Impact of Diabetes

The medical technology industry is continually advancing and developing new innovations that improve the health and well-being of patients worldwide.

What is Diabetes?

Diabetes is a group of diseases characterized by high blood glucose, or blood sugar, caused when the body either does not produce enough insulin or is unable to use insulin in an effective way. When not controlled, the high level of glucose can lead to serious health complications, including death.1

Did You Know

  • Nearly 26 million Americans are thought to have diabetes, although only roughly 19 million of them have been diagnosed, leaving millions more untreated.2
  • The Centers for Disease Control and Prevention (CDC) estimates that one in three U.S. adults could have diabetes by 2050, if recent trends continue at the same rate.3
  • Diabetes imposes a substantial economic burden on society and is one of the costliest chronic diseases, accounting for $245 billion in economic costs in 2012 alone for diagnosed cases, including $176 billion in direct medical costs and $69 billion in reduced productivity.4

Managing Diabetes with Medical Technology Solutions

  • The HbA1c blood test helps diagnose pre-diabetes, Type 1 and 2 diabetes and then to gauge how well a person is managing the disease so that physicians can appropriately tailor treatments.
  • Continuous glucose monitoring technology allows patients with Type 1 diabetes to check their glucose levels on a continuous basis, as opposed to three to four times per day5, and without a blood draw.
  • For patients who inject insulin, advancements in needle technology—including shorter needles with finer gauge—have been shown to improve the patient experience through reduced pain, and greater ease and convenience, all of which may help patients overcome barriers to injection and support better adherence to prescribed therapies.6 7 8
  • Insulin pumps can provide patients with the insulin they need to stabilize their glucose levels, either on a continuous basis or as needed, such as around mealtime. The pump imitates the insulin secretion patterns from the pancreas of a person without diabetes, enabling the patient to maintain blood glucose levels that are closer to normal than often can be achieved through injection treatment.9
  • Most recently, the FDA approved a hybrid closed loop insulin delivery system that combines advanced, continuous glucose monitoring with a smart algorithm that for the first time, personalizes the delivery of insulin.

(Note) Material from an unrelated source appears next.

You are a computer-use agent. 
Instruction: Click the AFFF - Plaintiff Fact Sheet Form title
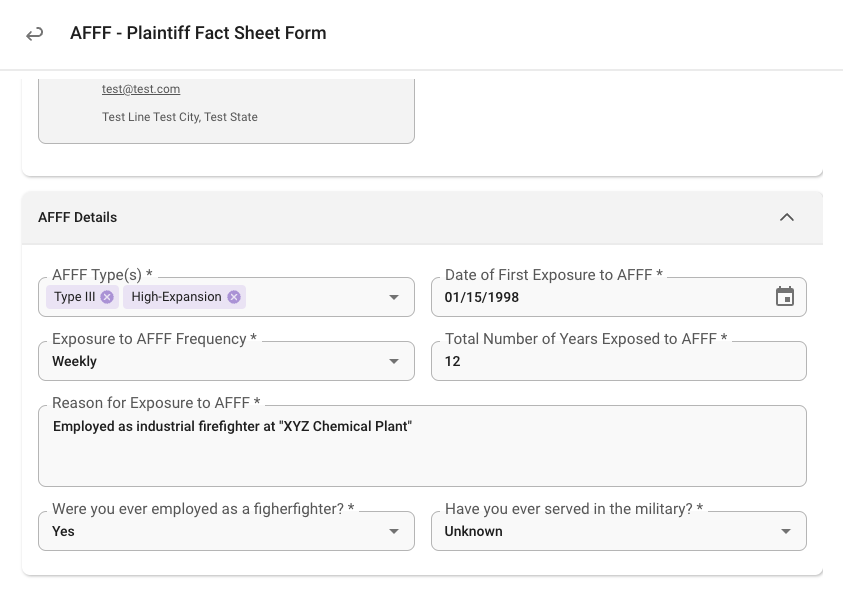point(198,33)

[1] Centers for Disease Control and Prevention. Diabetes Report Card 2012. Atlanta, GA: Centers for Disease Control and Prevention, US Department of Health and Human Services; 2012.
[2] Centers for Disease Control and Prevention. National diabetes fact sheet: national estimates and general information on diabetes and prediabetes in the United States, 2011. Atlanta, GA: U.S. Department of Health and Human Services, Centers for Disease Control and Prevention, 2011.
[3] Ibid
[4] American Diabetes Association. Economic Cost of Diabetes in the US in 2012. [published online ahead of print March 6, 2013] Diabetes Care. DOI:10.2337/dc12-2625.
[5] Facchinetti A, et al. Real-Time Improvement of Continuous Glucose Monitoring Accuracy. Diabetes Care 2013; 36(4): 793-800.
[6] Hirsch LJ, et al. Impact of a Modified Needle Tip Geometry on Penetration Force as well as Acceptability, Preference, and Perceived Pain in Subjects with Diabetes. J Diabetes Sci Technol 2012;6(2):328-35.
[7] Aronson R, et al. Insulin pen needles: Effects of extra thin-wall needle technology on preference, confidence, and other patient ratings. Clin Ther 2013;35(7):923-933.
[8] Aronson R. The role of comfort and discomfort in insulin therapy. Diabetes Technol The 2012;14(8):1-7.
[9] NICE. (2008). Continuous subcutaneous insulin infusion for the treatment of diabetes mellitus. Review of technology appraisal guidance 57. NICE technology appraisal guidance 151.